Required work
Treat the line containing "Select the Fixed" as the last one, and return every line exactly from the first line of the material below up to it.

Task material
-.-.-

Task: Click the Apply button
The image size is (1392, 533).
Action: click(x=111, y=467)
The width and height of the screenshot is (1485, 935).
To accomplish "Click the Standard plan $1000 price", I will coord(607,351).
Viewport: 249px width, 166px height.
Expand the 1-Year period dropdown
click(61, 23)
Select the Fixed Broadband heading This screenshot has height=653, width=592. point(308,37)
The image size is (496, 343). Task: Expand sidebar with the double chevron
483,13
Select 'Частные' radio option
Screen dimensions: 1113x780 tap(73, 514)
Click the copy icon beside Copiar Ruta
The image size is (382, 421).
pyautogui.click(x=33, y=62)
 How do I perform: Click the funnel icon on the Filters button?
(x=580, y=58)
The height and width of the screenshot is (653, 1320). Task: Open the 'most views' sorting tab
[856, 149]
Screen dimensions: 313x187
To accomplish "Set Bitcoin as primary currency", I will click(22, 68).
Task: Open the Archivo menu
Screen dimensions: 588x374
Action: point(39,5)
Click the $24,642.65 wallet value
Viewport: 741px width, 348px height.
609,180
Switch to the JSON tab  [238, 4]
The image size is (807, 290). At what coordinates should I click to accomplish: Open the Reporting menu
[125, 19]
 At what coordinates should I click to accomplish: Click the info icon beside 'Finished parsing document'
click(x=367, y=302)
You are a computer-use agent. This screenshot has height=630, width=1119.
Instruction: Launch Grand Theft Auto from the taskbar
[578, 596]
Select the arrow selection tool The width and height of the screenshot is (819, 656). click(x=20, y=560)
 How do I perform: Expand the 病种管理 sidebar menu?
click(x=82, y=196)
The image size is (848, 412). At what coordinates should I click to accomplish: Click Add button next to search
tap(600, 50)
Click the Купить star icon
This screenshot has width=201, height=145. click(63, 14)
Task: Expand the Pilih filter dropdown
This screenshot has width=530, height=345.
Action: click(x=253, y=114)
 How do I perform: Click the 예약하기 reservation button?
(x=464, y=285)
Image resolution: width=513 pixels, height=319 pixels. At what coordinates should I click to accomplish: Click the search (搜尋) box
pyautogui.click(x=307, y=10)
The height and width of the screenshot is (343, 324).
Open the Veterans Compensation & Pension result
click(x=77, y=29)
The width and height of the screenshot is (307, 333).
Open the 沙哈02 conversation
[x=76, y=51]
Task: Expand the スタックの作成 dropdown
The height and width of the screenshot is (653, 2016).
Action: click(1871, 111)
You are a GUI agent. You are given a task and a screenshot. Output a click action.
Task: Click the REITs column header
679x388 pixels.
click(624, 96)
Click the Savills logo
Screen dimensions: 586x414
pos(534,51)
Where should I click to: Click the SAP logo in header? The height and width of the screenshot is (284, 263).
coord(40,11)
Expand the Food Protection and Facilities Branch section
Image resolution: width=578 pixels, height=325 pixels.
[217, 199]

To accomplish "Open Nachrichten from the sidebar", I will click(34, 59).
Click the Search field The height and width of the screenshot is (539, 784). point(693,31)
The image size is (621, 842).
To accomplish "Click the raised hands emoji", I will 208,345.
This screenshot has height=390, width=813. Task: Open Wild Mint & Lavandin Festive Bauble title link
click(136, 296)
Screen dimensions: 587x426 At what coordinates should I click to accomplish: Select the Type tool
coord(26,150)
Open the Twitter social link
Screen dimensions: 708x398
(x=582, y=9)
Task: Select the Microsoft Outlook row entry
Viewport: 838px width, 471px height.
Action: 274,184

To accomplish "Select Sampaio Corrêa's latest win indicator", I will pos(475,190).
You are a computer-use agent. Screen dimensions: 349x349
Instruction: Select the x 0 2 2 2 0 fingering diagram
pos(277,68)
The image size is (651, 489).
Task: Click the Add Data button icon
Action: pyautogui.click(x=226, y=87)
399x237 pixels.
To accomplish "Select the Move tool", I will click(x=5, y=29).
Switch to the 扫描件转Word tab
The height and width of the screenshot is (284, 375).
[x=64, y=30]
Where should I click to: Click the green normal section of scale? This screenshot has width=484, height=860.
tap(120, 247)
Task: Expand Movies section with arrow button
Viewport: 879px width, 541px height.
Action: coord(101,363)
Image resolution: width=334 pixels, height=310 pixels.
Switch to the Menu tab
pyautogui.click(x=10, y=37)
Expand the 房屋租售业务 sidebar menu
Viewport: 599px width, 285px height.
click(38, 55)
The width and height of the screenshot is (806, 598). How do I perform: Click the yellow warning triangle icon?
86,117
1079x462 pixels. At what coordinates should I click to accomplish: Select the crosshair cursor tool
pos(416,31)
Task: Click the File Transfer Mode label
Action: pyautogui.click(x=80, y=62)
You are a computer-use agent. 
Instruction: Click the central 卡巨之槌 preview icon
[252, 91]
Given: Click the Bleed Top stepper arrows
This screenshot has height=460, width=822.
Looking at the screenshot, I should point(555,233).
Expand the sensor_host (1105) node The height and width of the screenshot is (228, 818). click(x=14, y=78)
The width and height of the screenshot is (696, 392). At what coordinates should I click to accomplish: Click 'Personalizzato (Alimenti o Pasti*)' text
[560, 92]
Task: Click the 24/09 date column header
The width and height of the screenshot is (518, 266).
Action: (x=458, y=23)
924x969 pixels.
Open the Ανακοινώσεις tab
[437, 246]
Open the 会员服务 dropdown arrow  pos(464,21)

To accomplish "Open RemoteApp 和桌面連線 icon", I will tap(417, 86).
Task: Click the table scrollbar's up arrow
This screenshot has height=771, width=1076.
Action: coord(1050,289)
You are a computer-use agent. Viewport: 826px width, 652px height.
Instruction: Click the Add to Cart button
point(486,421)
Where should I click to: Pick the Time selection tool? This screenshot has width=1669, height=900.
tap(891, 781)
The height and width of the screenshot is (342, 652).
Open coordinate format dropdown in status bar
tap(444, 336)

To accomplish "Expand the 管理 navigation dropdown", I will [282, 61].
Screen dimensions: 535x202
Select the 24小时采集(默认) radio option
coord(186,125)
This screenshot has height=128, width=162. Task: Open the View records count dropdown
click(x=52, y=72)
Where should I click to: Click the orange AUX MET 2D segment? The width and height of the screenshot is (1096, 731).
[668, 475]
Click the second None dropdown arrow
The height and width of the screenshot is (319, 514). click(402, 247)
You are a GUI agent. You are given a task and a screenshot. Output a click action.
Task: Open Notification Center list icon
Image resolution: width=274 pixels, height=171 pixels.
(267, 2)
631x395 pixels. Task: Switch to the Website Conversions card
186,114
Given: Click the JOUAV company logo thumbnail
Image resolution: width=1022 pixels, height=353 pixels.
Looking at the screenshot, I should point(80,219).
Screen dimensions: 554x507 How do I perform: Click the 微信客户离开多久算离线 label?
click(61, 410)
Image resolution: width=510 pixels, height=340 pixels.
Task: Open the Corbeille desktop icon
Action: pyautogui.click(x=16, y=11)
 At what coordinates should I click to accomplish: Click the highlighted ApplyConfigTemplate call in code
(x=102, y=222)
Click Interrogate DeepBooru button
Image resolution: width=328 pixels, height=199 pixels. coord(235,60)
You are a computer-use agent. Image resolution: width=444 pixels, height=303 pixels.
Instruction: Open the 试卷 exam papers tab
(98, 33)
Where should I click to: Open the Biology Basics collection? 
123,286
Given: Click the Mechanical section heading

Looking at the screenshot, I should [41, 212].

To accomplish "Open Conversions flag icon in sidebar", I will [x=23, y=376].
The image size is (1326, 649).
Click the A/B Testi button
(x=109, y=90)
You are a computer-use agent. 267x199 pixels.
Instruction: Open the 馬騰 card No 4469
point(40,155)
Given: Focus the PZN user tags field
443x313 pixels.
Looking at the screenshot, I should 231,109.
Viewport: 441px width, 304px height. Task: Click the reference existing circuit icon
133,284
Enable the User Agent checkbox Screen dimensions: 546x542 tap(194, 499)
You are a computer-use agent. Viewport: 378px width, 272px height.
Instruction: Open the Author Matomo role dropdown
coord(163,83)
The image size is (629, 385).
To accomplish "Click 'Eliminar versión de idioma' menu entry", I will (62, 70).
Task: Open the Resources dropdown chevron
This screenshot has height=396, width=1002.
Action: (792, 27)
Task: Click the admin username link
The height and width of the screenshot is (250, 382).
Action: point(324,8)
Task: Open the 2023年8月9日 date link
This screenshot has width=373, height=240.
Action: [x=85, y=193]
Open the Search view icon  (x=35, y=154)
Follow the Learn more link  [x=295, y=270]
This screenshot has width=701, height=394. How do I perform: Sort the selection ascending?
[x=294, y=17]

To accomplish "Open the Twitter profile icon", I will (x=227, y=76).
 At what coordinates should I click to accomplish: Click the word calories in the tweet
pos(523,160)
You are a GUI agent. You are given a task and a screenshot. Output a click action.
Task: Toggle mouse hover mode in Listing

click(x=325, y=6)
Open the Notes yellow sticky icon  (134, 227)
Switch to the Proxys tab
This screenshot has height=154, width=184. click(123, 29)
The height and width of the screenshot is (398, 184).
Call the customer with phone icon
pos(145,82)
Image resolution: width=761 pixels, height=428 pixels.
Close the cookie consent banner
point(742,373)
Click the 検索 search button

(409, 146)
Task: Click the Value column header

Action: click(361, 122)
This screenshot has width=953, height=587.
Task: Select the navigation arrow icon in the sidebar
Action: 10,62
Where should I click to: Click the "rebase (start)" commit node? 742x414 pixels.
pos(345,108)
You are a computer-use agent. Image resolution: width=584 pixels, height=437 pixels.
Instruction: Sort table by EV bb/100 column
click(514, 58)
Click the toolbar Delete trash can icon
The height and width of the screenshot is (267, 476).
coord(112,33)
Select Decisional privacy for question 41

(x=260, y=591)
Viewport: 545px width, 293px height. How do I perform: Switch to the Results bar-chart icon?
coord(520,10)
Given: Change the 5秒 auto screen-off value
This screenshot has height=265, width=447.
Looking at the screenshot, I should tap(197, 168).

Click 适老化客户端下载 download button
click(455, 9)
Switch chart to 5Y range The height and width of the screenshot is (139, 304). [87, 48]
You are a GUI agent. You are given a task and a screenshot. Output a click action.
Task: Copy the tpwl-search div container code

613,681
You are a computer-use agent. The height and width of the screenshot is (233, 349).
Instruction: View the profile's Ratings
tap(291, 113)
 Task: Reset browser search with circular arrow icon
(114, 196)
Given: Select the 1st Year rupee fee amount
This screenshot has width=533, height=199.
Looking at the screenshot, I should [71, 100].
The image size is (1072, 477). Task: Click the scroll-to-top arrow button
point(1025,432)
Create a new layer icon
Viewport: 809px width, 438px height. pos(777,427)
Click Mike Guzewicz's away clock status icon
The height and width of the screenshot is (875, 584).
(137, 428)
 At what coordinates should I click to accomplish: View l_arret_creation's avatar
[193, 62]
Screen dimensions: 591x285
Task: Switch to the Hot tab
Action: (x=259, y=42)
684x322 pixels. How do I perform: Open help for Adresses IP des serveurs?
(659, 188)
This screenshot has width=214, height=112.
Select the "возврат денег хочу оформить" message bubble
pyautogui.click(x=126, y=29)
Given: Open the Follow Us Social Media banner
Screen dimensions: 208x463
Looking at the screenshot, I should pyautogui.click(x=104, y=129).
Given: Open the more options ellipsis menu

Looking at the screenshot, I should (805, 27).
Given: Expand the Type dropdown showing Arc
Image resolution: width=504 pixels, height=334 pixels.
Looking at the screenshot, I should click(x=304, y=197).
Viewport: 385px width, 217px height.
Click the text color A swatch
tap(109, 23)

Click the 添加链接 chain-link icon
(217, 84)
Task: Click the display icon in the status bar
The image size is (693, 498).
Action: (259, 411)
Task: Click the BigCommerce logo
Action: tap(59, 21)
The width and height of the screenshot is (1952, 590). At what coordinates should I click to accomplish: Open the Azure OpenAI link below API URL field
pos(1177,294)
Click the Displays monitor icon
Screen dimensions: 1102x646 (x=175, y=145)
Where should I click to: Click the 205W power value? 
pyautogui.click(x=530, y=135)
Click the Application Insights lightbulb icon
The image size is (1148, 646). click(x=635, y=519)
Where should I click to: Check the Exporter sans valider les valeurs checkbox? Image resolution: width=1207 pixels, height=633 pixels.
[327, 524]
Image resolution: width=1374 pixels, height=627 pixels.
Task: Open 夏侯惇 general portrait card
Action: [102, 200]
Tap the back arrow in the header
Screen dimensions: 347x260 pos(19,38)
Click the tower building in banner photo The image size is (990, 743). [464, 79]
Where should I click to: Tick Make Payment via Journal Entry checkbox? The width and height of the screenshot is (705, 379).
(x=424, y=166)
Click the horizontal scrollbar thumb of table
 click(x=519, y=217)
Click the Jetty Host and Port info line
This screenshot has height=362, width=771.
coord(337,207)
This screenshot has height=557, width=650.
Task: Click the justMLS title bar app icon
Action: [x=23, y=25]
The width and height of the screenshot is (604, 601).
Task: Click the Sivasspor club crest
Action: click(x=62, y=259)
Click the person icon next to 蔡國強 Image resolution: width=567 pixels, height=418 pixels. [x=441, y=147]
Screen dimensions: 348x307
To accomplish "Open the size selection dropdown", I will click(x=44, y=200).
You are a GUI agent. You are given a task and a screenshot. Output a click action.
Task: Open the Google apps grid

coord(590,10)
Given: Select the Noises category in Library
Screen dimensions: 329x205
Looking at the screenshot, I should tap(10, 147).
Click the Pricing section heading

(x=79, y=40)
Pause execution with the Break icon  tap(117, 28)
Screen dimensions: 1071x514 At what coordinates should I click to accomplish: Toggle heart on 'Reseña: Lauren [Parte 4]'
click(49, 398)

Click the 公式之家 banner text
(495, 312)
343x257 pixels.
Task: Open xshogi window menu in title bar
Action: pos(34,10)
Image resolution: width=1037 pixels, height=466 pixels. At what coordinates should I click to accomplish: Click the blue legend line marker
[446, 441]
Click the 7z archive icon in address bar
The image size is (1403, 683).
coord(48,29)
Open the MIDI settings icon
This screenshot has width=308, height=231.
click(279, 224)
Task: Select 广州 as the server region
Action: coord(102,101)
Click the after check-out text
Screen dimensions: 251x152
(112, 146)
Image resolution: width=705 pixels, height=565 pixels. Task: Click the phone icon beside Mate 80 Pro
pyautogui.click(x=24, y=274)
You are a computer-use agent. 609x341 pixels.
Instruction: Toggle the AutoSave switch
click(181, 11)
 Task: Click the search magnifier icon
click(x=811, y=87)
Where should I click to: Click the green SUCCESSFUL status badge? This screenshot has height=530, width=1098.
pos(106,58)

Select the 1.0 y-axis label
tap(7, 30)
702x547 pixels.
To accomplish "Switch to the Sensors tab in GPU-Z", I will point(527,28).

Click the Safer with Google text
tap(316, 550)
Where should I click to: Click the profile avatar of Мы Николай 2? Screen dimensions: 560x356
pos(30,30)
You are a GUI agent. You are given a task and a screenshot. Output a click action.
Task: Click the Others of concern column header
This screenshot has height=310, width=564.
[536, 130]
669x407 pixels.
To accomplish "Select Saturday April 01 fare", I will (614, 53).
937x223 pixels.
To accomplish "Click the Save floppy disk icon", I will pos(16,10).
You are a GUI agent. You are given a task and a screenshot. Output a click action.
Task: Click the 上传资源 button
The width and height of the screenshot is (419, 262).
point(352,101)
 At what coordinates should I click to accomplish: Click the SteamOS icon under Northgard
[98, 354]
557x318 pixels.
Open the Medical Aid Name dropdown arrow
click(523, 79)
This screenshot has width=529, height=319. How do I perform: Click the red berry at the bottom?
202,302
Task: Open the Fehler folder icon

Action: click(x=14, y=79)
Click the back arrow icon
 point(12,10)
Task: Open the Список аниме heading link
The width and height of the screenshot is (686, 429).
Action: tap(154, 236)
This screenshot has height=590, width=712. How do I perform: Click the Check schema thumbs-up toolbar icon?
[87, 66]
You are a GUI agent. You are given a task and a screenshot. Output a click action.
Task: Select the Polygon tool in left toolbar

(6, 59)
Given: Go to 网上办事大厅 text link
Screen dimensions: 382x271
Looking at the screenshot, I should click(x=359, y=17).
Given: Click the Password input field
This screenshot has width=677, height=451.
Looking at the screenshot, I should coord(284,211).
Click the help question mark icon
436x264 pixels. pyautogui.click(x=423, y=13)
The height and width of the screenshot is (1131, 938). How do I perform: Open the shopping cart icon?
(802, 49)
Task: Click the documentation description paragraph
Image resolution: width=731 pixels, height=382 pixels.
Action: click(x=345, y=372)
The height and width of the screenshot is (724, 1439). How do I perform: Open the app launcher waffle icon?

-.-.-

Solved problem
Task: Click the Apply button
The image size is (1392, 533).
Action: click(x=111, y=467)
The width and height of the screenshot is (1485, 935).
To accomplish "Click the Standard plan $1000 price", I will coord(607,351).
Viewport: 249px width, 166px height.
Expand the 1-Year period dropdown
click(61, 23)
Select the Fixed Broadband heading This screenshot has height=653, width=592. point(308,37)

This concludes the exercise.